» **Your goal**:
Each line of the data below that includes the string "Select" must be copied.

» **Input material**:
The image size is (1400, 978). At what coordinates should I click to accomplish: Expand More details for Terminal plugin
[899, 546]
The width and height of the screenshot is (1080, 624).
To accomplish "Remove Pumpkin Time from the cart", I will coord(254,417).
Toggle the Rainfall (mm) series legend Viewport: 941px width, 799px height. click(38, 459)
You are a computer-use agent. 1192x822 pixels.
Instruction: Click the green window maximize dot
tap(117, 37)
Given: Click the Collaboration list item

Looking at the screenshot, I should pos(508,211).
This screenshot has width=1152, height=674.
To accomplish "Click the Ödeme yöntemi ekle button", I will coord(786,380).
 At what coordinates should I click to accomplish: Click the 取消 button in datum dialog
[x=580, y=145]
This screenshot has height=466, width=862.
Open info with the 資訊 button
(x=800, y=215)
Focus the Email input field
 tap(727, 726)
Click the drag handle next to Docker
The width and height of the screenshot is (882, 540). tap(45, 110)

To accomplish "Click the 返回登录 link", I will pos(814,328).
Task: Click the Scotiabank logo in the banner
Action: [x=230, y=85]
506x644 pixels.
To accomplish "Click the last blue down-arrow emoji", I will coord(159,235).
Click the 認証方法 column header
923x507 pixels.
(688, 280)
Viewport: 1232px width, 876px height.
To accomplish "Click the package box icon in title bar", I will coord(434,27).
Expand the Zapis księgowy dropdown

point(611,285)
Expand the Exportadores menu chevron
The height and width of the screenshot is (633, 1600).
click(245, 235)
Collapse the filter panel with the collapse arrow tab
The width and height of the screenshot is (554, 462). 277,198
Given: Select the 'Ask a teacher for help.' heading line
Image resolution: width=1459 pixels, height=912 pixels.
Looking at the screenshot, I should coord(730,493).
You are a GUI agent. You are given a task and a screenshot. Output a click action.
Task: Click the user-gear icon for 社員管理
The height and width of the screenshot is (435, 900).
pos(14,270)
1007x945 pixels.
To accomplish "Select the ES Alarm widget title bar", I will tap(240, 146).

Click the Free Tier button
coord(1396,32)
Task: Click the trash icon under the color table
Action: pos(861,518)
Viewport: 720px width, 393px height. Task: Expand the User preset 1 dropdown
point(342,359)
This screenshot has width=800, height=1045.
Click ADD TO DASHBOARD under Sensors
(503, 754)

» **Exercise answer**:
Given: Select the 'Ask a teacher for help.' heading line
To accomplish "Select the ES Alarm widget title bar", I will tap(240, 146).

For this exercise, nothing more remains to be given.